[Stored data]
=== Section Start ===

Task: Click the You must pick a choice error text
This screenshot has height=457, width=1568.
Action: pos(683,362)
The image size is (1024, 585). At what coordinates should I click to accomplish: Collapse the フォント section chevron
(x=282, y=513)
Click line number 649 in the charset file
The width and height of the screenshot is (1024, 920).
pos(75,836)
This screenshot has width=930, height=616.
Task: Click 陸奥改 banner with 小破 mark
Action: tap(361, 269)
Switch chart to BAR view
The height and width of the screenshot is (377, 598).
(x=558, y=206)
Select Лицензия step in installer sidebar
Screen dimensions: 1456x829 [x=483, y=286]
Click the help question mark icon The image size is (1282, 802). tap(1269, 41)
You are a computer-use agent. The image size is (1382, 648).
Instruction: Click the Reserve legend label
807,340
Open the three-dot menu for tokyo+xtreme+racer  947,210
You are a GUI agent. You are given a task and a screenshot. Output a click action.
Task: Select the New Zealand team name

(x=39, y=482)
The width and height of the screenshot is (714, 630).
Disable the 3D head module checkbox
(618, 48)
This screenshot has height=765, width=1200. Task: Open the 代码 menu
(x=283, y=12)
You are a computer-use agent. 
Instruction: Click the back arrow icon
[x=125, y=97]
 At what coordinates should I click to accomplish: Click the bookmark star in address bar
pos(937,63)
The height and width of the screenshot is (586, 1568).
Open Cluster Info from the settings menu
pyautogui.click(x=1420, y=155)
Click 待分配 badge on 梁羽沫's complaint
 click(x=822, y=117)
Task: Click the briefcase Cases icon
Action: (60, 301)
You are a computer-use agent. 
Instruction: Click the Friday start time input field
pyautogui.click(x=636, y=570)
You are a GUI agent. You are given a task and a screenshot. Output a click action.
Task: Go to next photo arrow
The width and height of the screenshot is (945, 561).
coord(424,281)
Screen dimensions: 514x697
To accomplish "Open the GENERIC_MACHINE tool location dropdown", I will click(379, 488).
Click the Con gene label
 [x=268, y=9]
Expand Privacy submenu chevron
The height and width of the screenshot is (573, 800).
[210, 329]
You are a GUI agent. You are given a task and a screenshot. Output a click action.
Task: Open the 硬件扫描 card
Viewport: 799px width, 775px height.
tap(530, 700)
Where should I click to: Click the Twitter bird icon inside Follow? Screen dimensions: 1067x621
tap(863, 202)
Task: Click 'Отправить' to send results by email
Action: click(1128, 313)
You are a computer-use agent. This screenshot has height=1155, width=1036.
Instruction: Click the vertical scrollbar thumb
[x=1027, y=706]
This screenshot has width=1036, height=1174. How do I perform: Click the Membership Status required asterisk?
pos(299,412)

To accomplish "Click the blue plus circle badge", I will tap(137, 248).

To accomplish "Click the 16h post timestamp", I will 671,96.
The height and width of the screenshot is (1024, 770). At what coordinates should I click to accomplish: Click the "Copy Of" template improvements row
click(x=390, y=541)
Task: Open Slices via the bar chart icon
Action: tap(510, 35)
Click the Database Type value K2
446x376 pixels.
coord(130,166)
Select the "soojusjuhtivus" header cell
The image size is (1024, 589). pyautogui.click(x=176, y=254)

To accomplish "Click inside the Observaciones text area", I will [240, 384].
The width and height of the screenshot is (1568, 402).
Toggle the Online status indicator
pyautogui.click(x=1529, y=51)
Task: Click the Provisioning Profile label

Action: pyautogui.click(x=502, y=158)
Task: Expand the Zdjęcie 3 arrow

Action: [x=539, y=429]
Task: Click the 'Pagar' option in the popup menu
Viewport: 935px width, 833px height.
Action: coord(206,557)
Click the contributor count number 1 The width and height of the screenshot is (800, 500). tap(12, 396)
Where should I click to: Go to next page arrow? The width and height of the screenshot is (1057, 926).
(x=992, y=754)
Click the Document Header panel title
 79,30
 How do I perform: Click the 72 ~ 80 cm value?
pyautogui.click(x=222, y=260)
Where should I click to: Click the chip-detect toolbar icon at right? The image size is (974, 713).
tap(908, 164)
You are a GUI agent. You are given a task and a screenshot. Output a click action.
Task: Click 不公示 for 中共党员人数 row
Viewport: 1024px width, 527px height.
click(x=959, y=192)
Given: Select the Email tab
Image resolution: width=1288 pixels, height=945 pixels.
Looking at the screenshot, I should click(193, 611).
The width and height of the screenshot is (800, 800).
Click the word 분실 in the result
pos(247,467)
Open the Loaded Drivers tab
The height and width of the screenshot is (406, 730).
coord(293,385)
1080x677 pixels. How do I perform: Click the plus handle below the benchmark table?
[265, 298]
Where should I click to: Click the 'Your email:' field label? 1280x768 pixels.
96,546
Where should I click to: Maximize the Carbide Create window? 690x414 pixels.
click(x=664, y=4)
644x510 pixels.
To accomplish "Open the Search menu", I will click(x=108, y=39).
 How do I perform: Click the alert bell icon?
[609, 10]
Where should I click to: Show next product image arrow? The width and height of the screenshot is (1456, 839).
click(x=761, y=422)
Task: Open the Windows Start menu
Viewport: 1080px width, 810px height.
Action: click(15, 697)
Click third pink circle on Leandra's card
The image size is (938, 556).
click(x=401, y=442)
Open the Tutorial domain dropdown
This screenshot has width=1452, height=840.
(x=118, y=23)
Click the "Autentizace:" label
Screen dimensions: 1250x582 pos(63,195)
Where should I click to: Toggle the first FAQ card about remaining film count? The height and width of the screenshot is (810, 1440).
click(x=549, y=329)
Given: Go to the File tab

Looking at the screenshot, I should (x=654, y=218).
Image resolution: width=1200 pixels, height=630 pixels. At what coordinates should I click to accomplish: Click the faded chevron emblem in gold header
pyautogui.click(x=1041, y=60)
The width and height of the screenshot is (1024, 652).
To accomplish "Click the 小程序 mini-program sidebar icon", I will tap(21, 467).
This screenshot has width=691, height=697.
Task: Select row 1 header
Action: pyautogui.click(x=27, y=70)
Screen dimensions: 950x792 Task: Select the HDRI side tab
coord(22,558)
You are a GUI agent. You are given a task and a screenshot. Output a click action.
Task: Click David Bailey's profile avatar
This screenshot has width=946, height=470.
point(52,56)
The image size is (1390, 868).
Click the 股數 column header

=== Section End ===

§ DESCRIPTION OF THE TASK: The word "number" may turn up on some lines of these records; say how many, with no other words.

§ SOLUTION TO THE PROBLEM: 2